At Seedstars we have teams spread across multiple geographies and time zones. Last weekend I was invited by Pedro Oliveira from landing jobs to moderate a panel on “Why aren’t companies pushing for remote?”. The topic resonated with me because of my day to day at Seedstars where we struggle with all the challenges of remote work plus the added communication difficulties due to being present in regions where internet connectivity is still terrible.
This article draws from my experience at Seedstars and the discussion we had on the panel.

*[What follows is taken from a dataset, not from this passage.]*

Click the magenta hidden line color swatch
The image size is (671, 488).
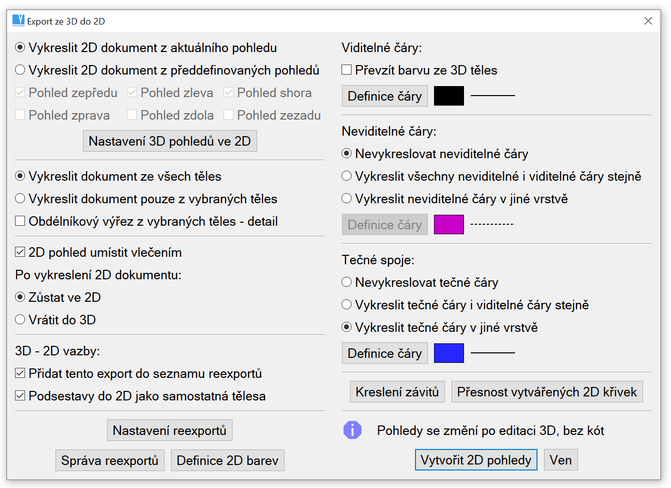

We live in exciting times…
We unquestionably live in interesting times. We can choose to work from anywhere, something that was not possible just 15 years ago. There are many authors writing about remote work but no one has a definite answer. IBM, for example, had 40% of their workforce working remotely, this March they changed their policy and requested all employees to co-locate. Former Google’s CFO Patrick Pichette when asked how many people work remotely at Google answered: “As few as possible”. On the flip side, 25% of the US workforce is remote. Automattic, the creator of WordPress, is entirely remote.
We are currently at a crossroads in the job market and how we organize work. Technology is connecting and reshaping the world, but people feel more disconnected than ever. How does remote work impact people’s lives and the day to day of an organization?
Remote has many advantages. For companies, it is easier to find quality people as geographical boundaries are not a limitation; they can operate almost 24h a day with the correct timezone configuration; the costs are lower because there is no need for a physical office. For employees, there is more freedom; they can work from wherever they want and are not limited by standard work schedule.
Here are the 6 take-aways from the panel of experts:
1. Make sure people feel connected and valued
But, could remote work impact people’s happiness and productivity?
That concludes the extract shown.